▶ _AIM_: Copy out each line of these records word for word.

═══ MATERIAL

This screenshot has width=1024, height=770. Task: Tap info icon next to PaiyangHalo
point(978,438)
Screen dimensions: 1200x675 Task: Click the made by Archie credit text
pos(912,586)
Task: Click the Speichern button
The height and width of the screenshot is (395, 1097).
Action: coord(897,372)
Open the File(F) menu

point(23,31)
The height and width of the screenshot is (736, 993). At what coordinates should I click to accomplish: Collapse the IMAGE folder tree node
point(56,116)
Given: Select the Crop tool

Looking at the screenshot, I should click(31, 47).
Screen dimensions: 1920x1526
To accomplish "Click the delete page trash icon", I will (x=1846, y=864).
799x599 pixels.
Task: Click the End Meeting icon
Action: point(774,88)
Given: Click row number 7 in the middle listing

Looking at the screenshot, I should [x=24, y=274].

══════

▶ _FULL SOLUTION_:
This screenshot has width=1024, height=770. Task: Tap info icon next to PaiyangHalo
point(978,438)
Screen dimensions: 1200x675 Task: Click the made by Archie credit text
pos(912,586)
Task: Click the Speichern button
The height and width of the screenshot is (395, 1097).
Action: coord(897,372)
Open the File(F) menu

point(23,31)
The height and width of the screenshot is (736, 993). At what coordinates should I click to accomplish: Collapse the IMAGE folder tree node
point(56,116)
Given: Select the Crop tool

Looking at the screenshot, I should click(31, 47).
Screen dimensions: 1920x1526
To accomplish "Click the delete page trash icon", I will (x=1846, y=864).
799x599 pixels.
Task: Click the End Meeting icon
Action: point(774,88)
Given: Click row number 7 in the middle listing

Looking at the screenshot, I should [x=24, y=274].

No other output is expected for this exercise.